El primer informe de las Naciones Unidas sobre los 17 Objetivos de Desarrollo Sostenible muestra que, a pesar de los progresos alcanzados en lo referente a oportunidades educativas de calidad, es necesario doblar los esfuerzos, especialmente en el caso de los niños.

Una de las principales conclusiones del informe elaborado por la UNESCO es que la probabilidad de que los niños asistan a la escuela se reduce si viven en zonas rurales, sus familias tienen bajos ingresos o sus padres han recibido poca o ninguna educación. En 2013, último año del que hay estadísticas disponibles, 59 millones de niños en edad de cursar estudios primarios y  65 millones de adolescentes en edad de cursar estudios secundarios, en su mayoría niñas, estaban sin escolarizar. Sin embargo, algunos datos dan motivo para la esperanza. En 54 de los 58 países examinados, al menos la mitad de los niños de 3 y 4 años habían alcanzado un buen grado de desarrollo en tres ámbitos: alfabetismo y nociones de aritmética, desarrollo físico, desarrollo socioemocional y aprendizaje.

En la enseñanza secundaria superior y de tercer ciclo, las cosas son diferentes. El número de alumnos matriculados en educación y formación técnica y profesional (EFTP) aumentó en  un tercio entre 2000 y 2013, sin embargo la captación de graduados de EFTP se redujo del 26 al 22%. Las matrículas en educación de tercer ciclo aumentaron a nivel mundial y en las regiones en desarrollo multiplicaron por dos el volumen anterior, con un número similar de hombres y mujeres inscritos.

Pero las desigualdades continúan. En 2013, había 757 millones de adultos analfabetos y dos tercios de esa cifra eran mujeres. Y sólo en cinco de los 22 países situados en regiones en desarrollo al menos el 75% de los jóvenes alcanzaron los índices mínimos de competencia en lectura y/o matemáticas, lo que supone un logro menor que en la mayoría de los países desarrollados.
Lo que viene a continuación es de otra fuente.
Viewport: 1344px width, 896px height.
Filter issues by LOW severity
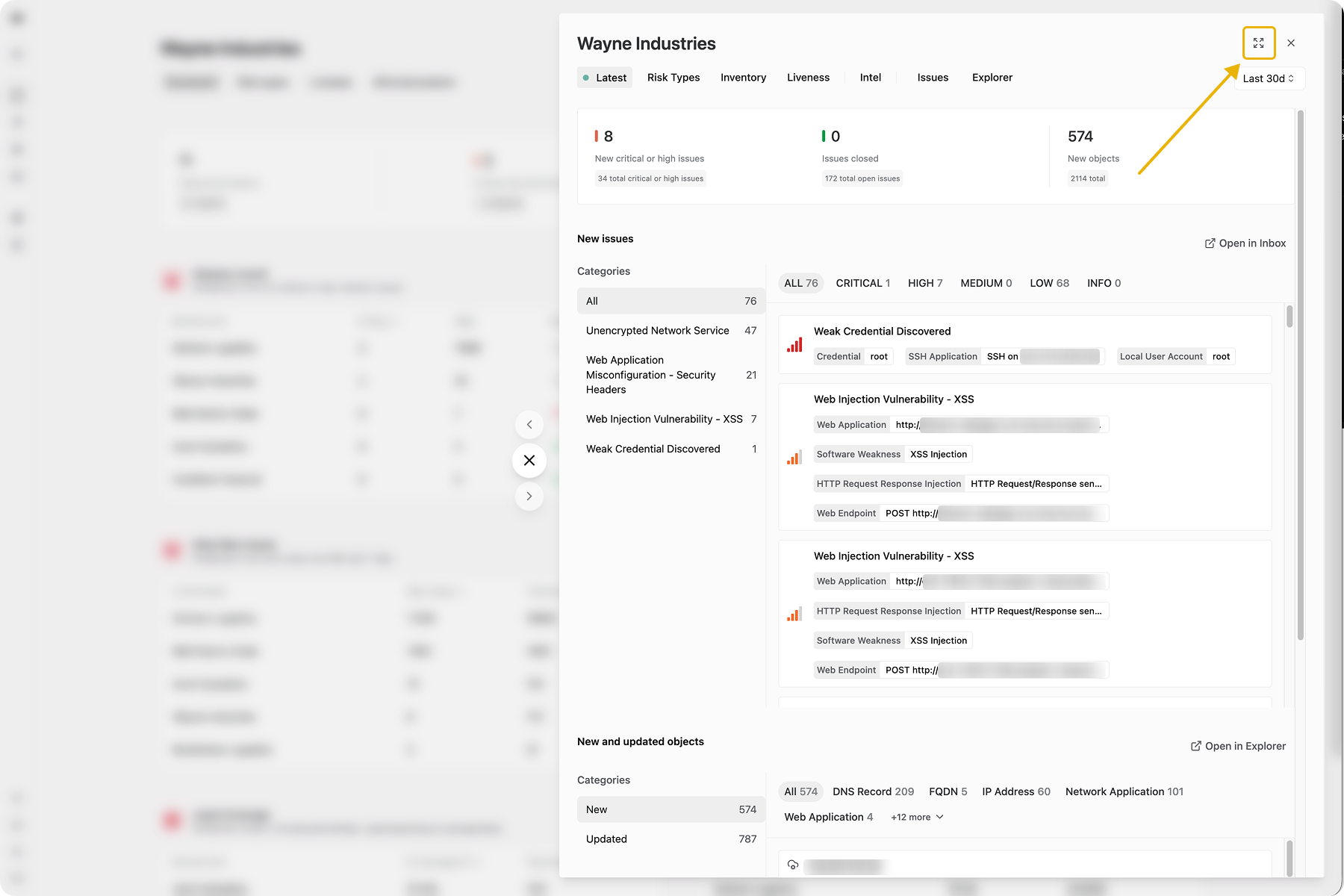point(1049,284)
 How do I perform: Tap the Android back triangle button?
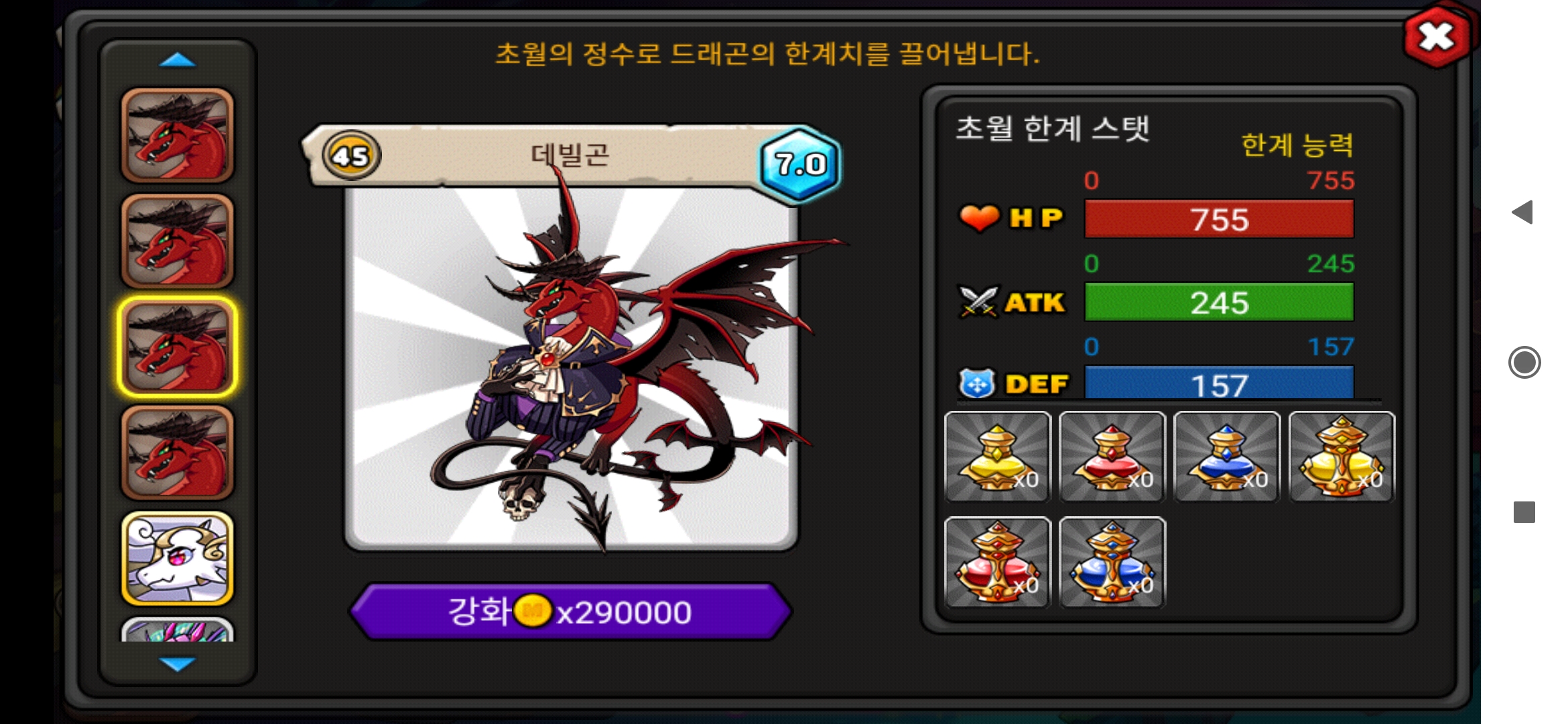click(x=1523, y=213)
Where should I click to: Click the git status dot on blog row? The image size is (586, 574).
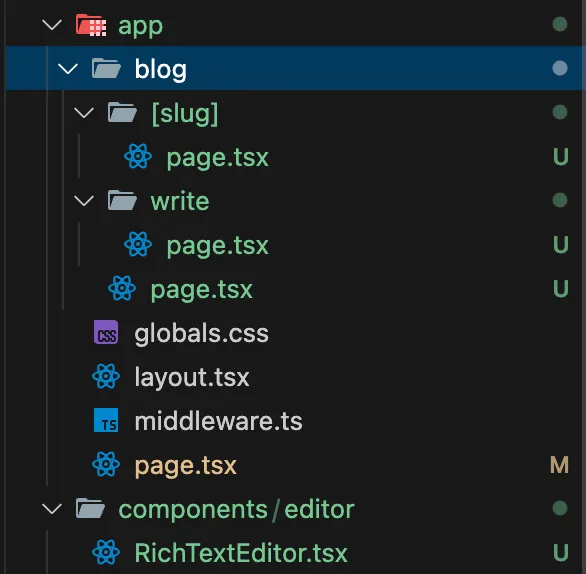(560, 68)
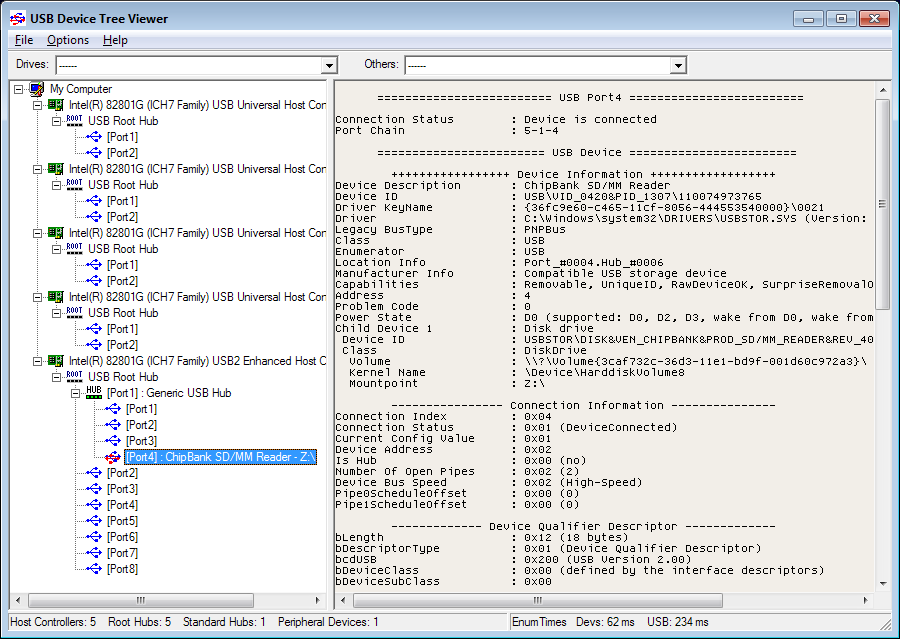Open the Others dropdown
Viewport: 900px width, 639px height.
678,64
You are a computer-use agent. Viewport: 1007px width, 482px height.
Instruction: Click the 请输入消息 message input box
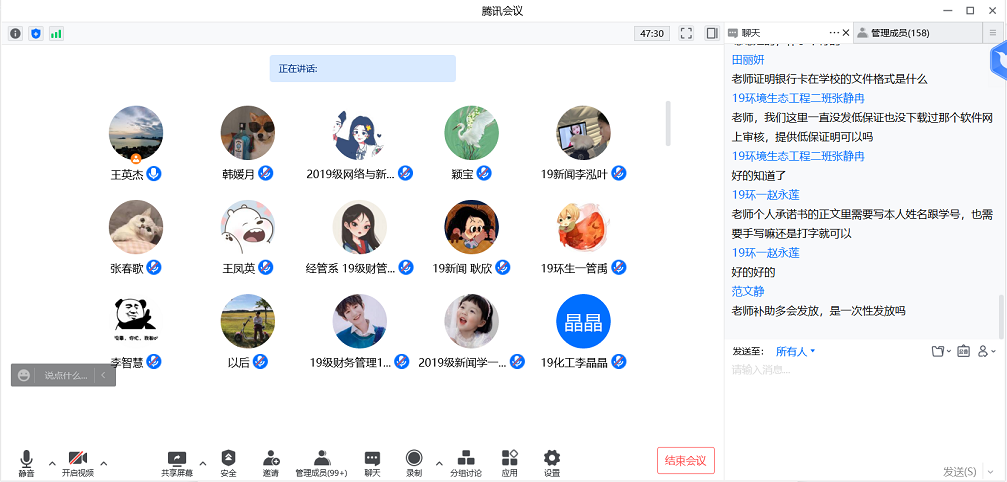click(860, 400)
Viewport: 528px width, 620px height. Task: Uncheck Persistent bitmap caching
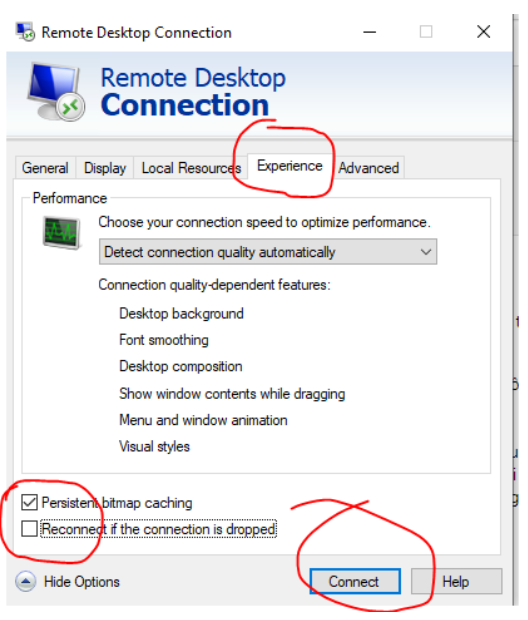click(30, 502)
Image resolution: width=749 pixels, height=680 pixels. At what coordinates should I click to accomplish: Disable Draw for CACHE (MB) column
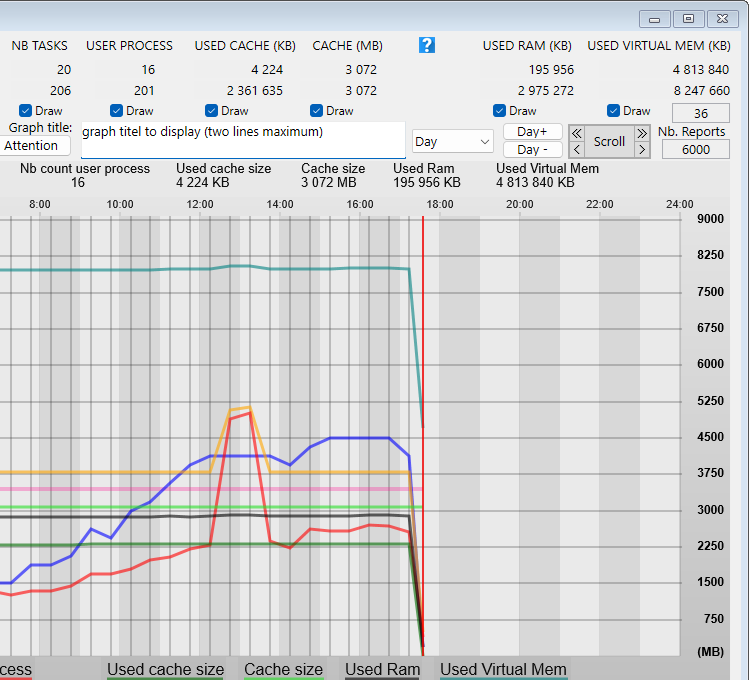[317, 111]

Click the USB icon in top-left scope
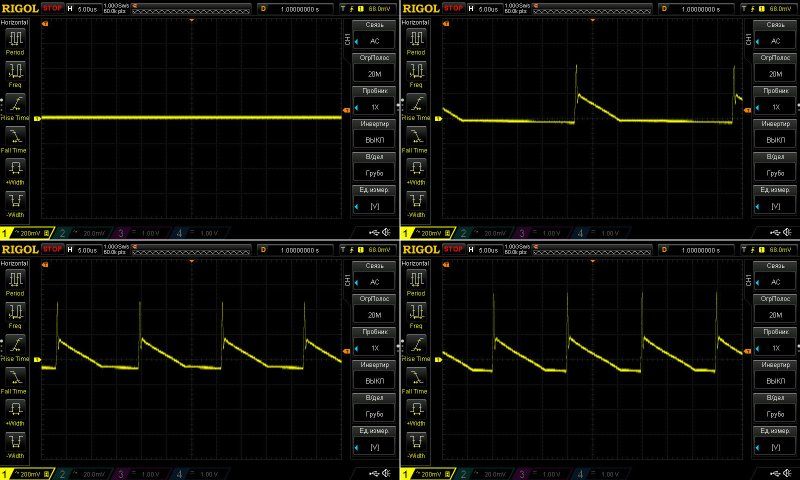coord(370,233)
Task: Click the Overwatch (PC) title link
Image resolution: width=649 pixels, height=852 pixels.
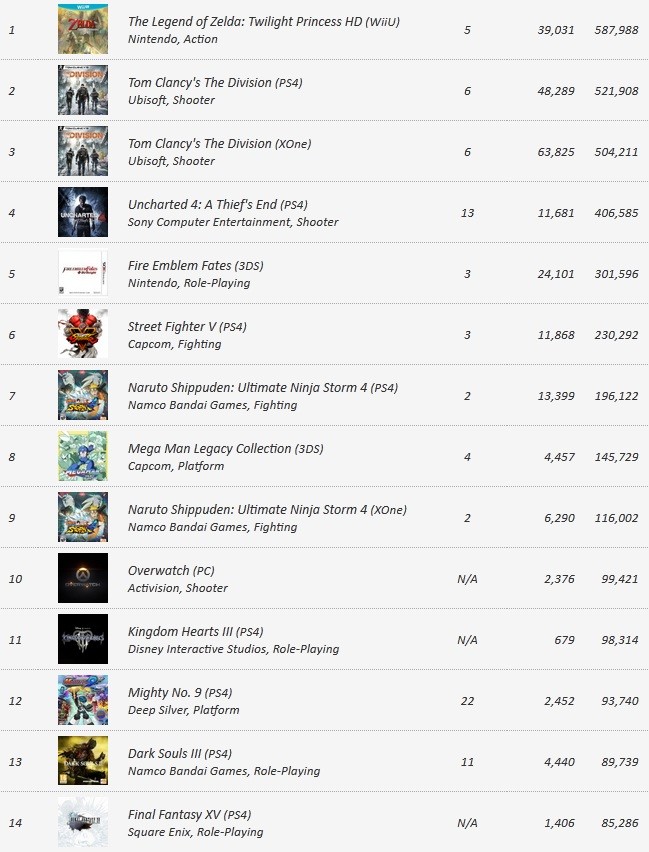Action: point(171,571)
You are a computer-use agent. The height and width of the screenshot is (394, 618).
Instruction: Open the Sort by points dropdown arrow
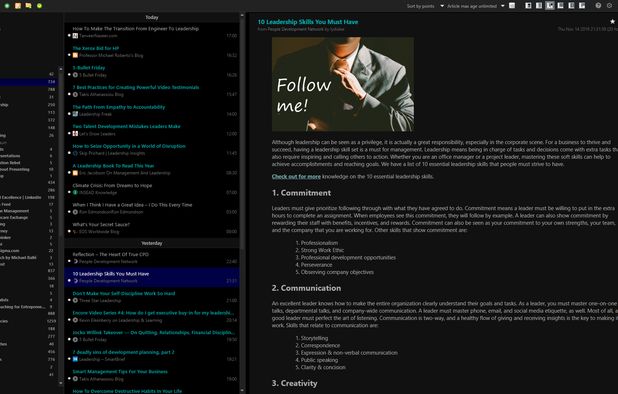[442, 6]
Estos datos ponen de relieve la necesidad de realizar acciones específicas en apoyo de los más marginados. Para garantizar la identificación de estos grupos e individuos, el Instituto de Estadística de la UNESCO ha presentado el Atlas electrónico, capaz de proporcionar todos los datos relativos a la educación. Entre otras funciones, el mapa ofrece información sobre la desigualdad de género, la pertinencia de la enseñanza, la seguridad en el contexto escolar y el número de adultos que asisten a programas de educación básica.